С милыми сердцу у нее так не бывает. Все пустяки, с ними связанные, в том числе и вполне бытовые, Цветаевой дороги и интересны. Чтобы это увидеть, достаточно перечесть вопросы, которыми она засыпает в письмах Анатолия Штейгера или Ариадну Берг, например, или (позже) Танечку Кванину.

Истина многолика. И потому нет никаких сомнений в искренности Марины Ивановны и тогда, когда она пишет о своей обреченности на одиночество. В прозе «Черт» она говорит об этой обреченности как о зачарованном круге, из которого вырваться – не в ее силах. О круге, «всюду со мной передвигающемся, из-под ног рождающемся, обнимающем меня как руками, но как дыхание растяжимом, все вмещающем и всех исключающем»…

Это одиночество – блаженство и проклятие творца, не умеющего жить по законам земных долин. В мучительные дни душевной угнетенности Цветаевой кажется этот крест слишком тяжким.

«О, знал бы я, что так бывает, когда пускался на дебют…» – писал о том же и Борис Пастернак.

Напряжение их переписки ослабло, в сущности, еще до появления в жизни Бориса Леонидовича той, которая стала его второй женой. Сначала из писем исчезли даты и названия предполагаемых мест встречи. С датами постепенно исчезла и их – как писала Цветаева – «дозарезность» друг в друге. Из любовников в «заочности» они превращались просто в хороших друзей.

И все-таки… Все-таки…

Для Цветаевой Борис Леонидович и теперь еще оставался единственным на земле человеком, который мог лучше всех других поддержать ее в минуты отчаяния.

Слава богу, она еще не знает пока, что увидит его очень скоро, – и какой горькой окажется эта встреча.

Убийство Кирова в Смольном 1 декабря 1934 года и последовавшие сразу за этим аресты широко комментировались за рубежом. Многих крайне насторожила перепечатка указа Советского правительства об ускоренном рассмотрении дел арестованных, о запрете кассаций и немедленном приведении приговоров в исполнение.
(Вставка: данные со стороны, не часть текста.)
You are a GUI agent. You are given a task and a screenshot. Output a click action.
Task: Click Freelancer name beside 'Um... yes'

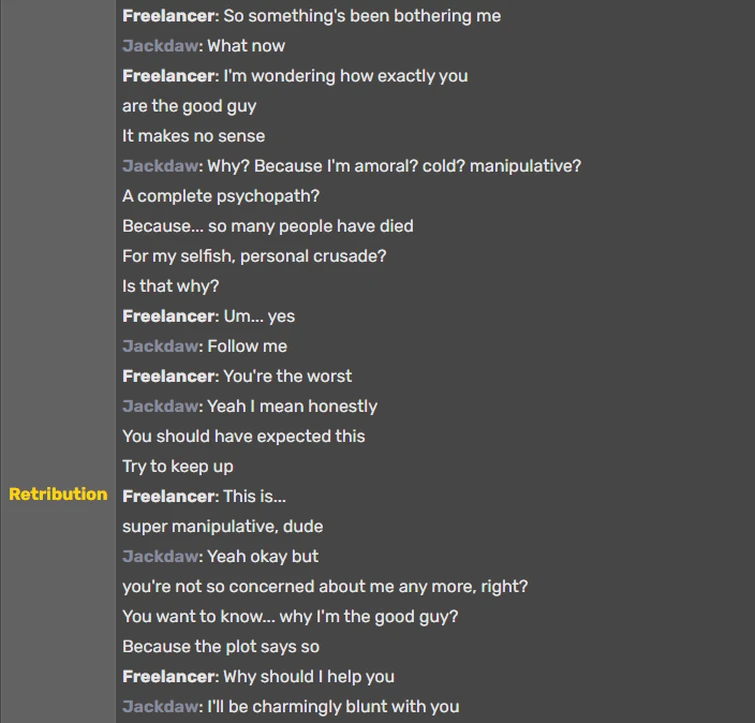(x=168, y=316)
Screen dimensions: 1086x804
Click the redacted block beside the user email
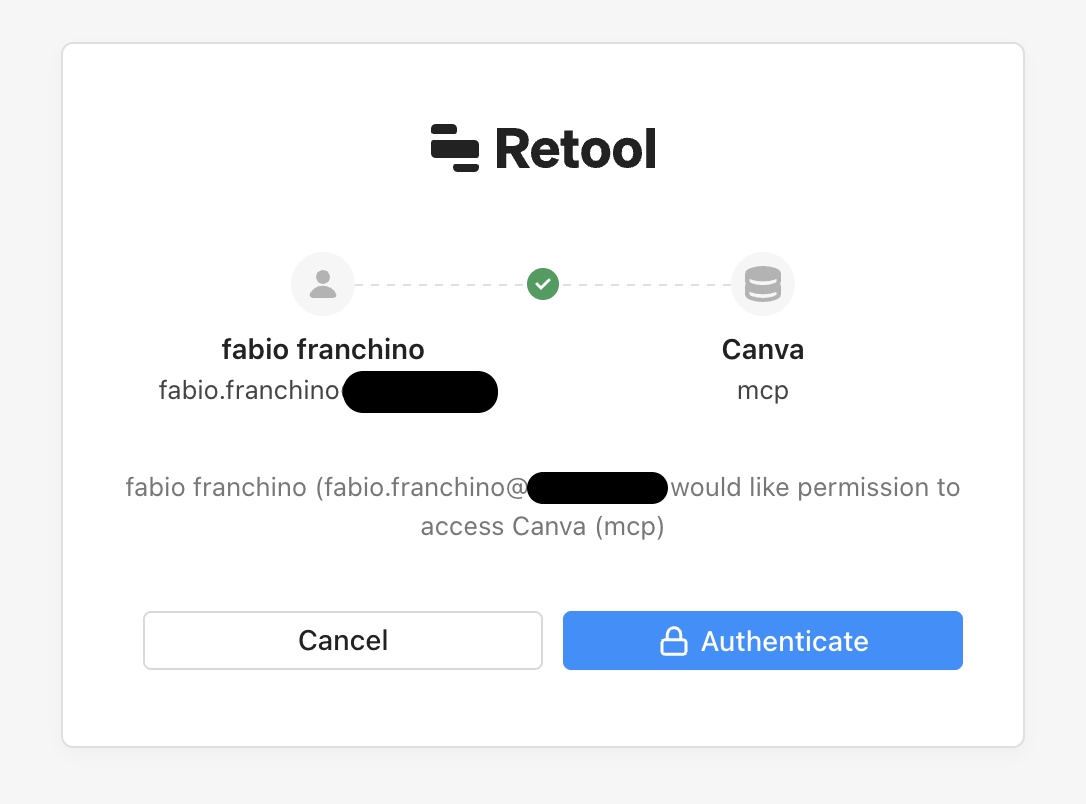(420, 391)
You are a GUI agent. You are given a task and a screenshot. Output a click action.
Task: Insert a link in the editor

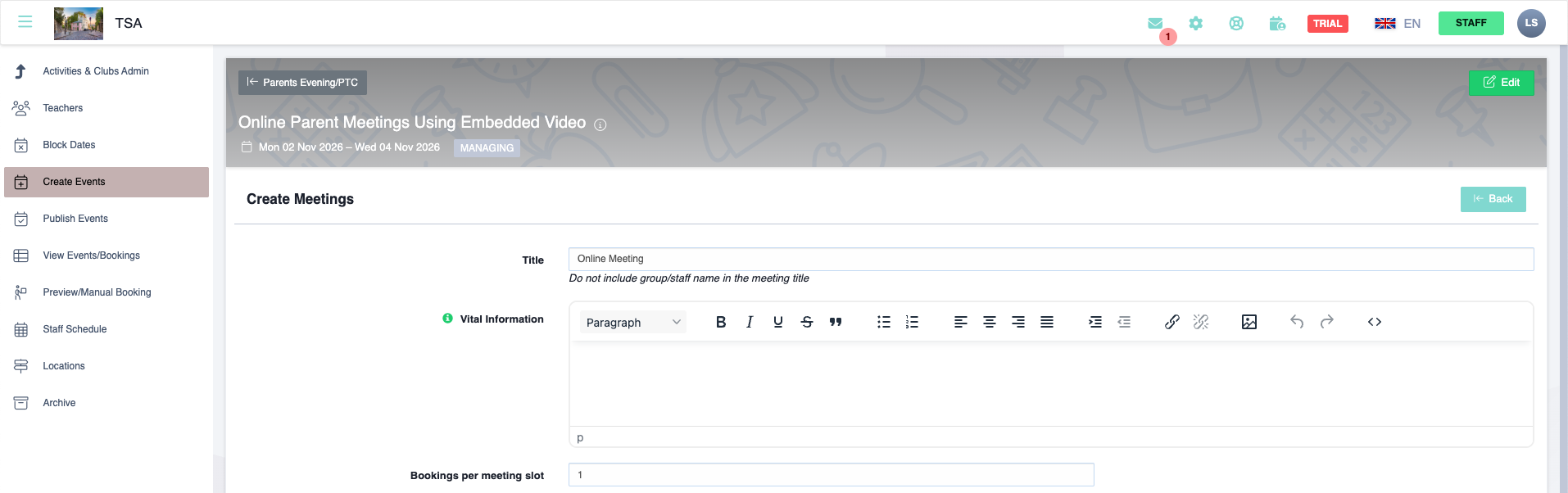[x=1172, y=322]
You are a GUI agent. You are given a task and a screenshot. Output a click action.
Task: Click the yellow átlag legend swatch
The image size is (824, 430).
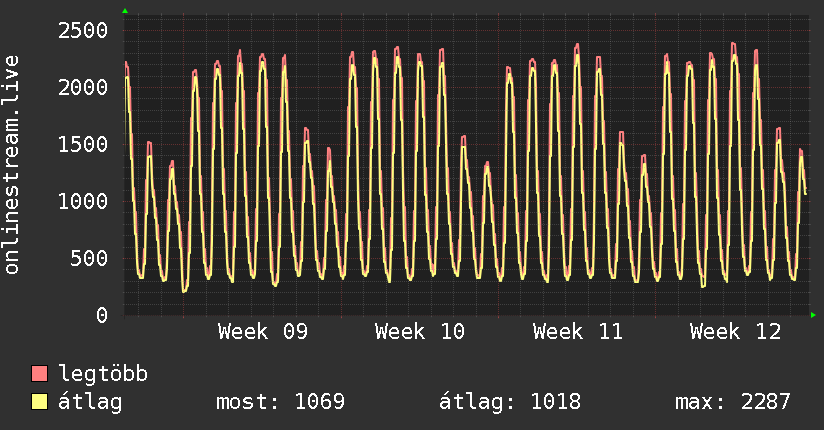tap(40, 402)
«Союз возвращения на родину» (мы еще будем о нем говорить), в котором виднейшую роль играл теперь Сергей Яковлевич Эфрон, отправил в Москву телеграмму: «Возмущены контрреволюционным злодеянием…»
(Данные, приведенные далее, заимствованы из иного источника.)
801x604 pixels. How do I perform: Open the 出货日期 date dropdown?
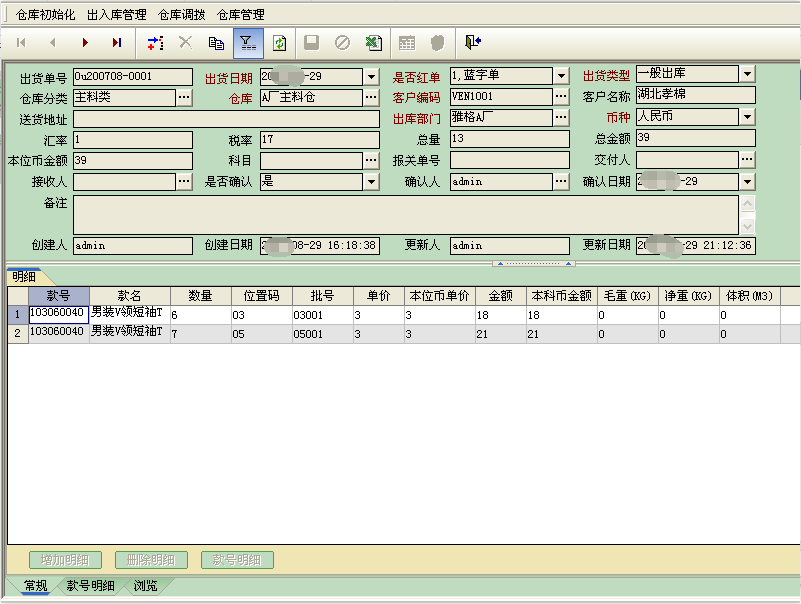(x=372, y=76)
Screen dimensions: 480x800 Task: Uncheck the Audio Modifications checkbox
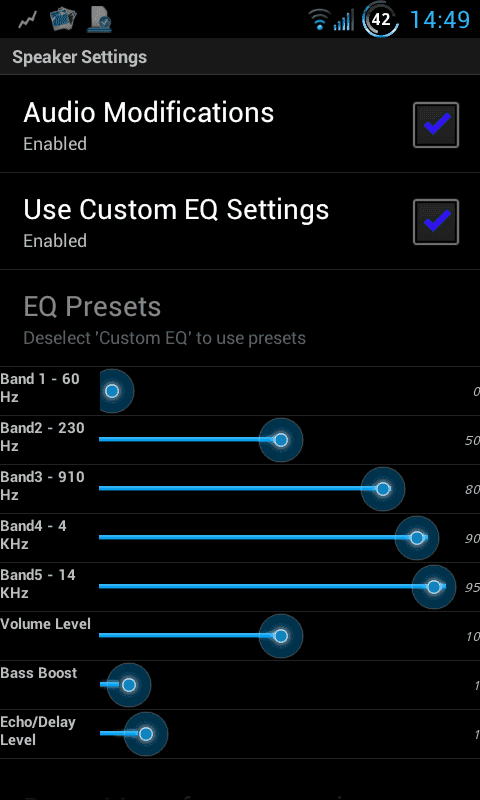click(x=436, y=125)
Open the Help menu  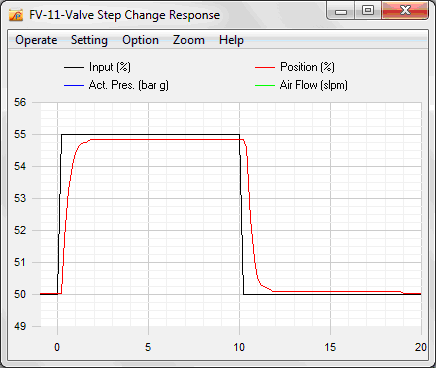[231, 40]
Другой указ, опубликованный в советской прессе ровно через неделю после убийства, обрадовал тех, кто жадно ловил хорошие новости и изо всех сил отстранялся от плохих. То был указ об отмене в СССР с 1 января 1935 года карточной системы на хлеб, муку и крупу.

Все тридцатые годы продолжается изощренная тактика «кнута и пряника», успешно отводя доверчивых от страшной догадки…

В том же декабре Цветаева пишет стихотворение, которое Ходасевич назовет одним из самых замечательных в современной русской поэзии. Вспомним его начало:

 
Тоска по родине! Давно
Разоблаченная моро́ка!
Мне совершенно всё равно —
Гдесовершенно одинокой
 
 
Быть, по каким камням домой
Брести с кошелкою базарной
В дом и не знающий, что – мой,
Как госпиталь, или казарма.
 
 
Мне всё равно, каких среди
Лиц ощетиниваться пленным
Львом, из какой людской среды
Быть вытесненной – непременно —
 
 
В себя, в единоличье чувств…
 

Новогодний номер журнала «Наш Союз», органа «Союза возвращения», открывался неподписанной передовицей. В ней, в частности, говорилось: «Единственная страна во всем мире, встретившая 1935 год с радостной бодростью и твердой уверенностью, что в наступившем году ее ждут новые победы и великие творческие достижения, несомненно, была наша Родина. <…> Главнейшие трудности преодолены. Страна Советов вступает в 1935 год с бодрым сознанием, что самое трудное уже сделано, что та работа, те препятствия и те трудности, которые ждут в будущем, несравненно легче того, что уже сделано…»

Не был ли Эфрон автором этого оптимистического прогноза? Предположение кажется вполне реальным. Во всяком случае, именно так Сергей Яковлевич представлял себе ситуацию в Советской России.